La littératie physique : une recette simple pour inciter vos enfants à bouger davantage

Dans le premier article de cette série, nous vous avons présenté une recette simple et éprouvée pour faire bouger vos enfants : la littératie physique.  

« Le pouvoir de cette recette réside dans les trois ingrédients sains qui la composent et dont chacun amplifie les bienfaits des autres. C’est un cercle parfait. »

Richard Monette

Dans le deuxième article de cette série, nous avons expliqué combien cette recette est facile à retenir : tous les jours, servez des jeux et des activités favorisant le développement des habiletés, la confiance et l’amour du mouvement, dans des proportions à peu près égales. Vos enfants acquerront ainsi l’excellente habitude de bouger. 

Une recette revue et corrigée pour le monde d’aujourd’hui

La littératie physique est en fait une variante d’une recette qui existe depuis très longtemps. De nos jours, pour faire bouger les enfants, il faut effectivement s’y prendre un peu différemment.  

Notre société a beaucoup changé en très peu de temps. Apple a lancé le premier iPhone en 2007 (article en anglais). Depuis, les téléphones intelligents sont devenus plus puissants et plus faciles à utiliser, et créent une dépendance plus forte qu’avant (article en anglais). Pensez-y : votre téléphone fait maintenant partie de votre quotidien.

Songez maintenant aux enfants qui sont nés à l’ère du téléphone intelligent. Ils profitent d’un accès instantané et illimité à des sources de divertissement et de contacts sociaux. Comme ils ne savent pas résister à la tentation, ils baignent dans le monde numérique pendant plusieurs heures chaque jour. 

La technologie n’est pas le seul facteur qui incite les enfants à la sédentarité.

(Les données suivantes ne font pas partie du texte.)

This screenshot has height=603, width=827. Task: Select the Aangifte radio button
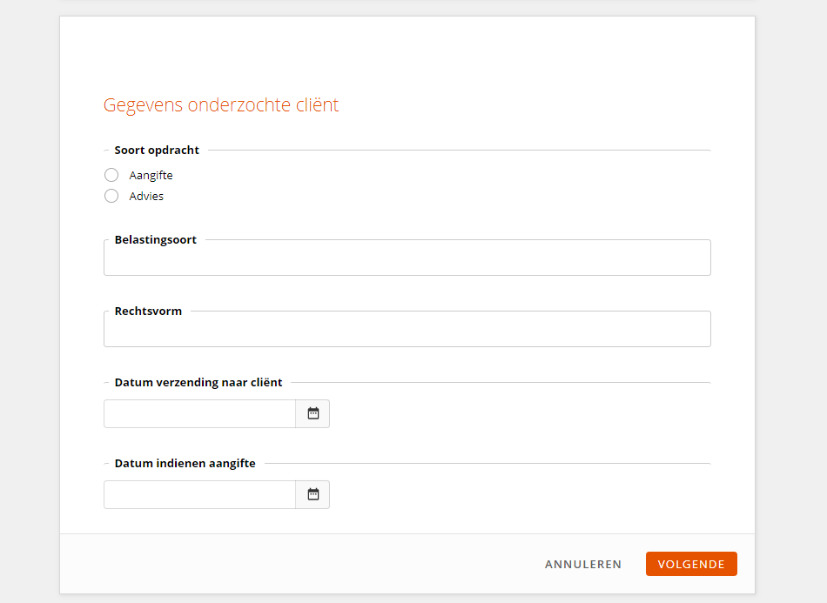[x=111, y=175]
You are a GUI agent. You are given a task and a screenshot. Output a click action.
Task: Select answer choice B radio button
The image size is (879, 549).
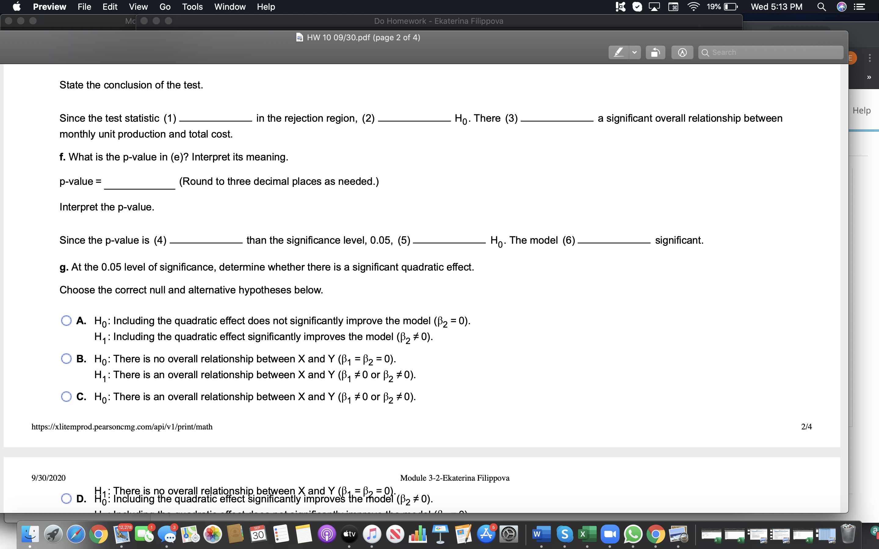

Jouer dehors avec leurs amis n’est plus un fait du quotidien pour les enfants d’aujourd’hui, contrairement aux générations qui les ont précédés.   

Pleins de bonnes intentions, les adultes veulent assurer leur sécurité et leur interdisent de jouer dehors sans surveillance. De plus, certains milieux communautaires et certaines écoles interdisent bon nombre de jeux actifs (article en anglais) comme la tague ou le fait de lancer une balle.En une vingtaine d’années, les jeux extérieurs actifs ont été remplacés par des activités sédentaires intérieures. En conséquence, les enfants bougent moins (article en anglais) que jamais, et ce n’est pas une bonne chose.

L’ancienne recette ne fonctionne plus

Devant une génération d’enfants inactifs, certains continuent de se tourner vers des solutions qui fonctionnaient par le passé. La recette qu’ils utilisent consiste à dire aux enfants d’aller jouer dehors comme ils le faisaient eux-mêmes quand ils étaient petits.   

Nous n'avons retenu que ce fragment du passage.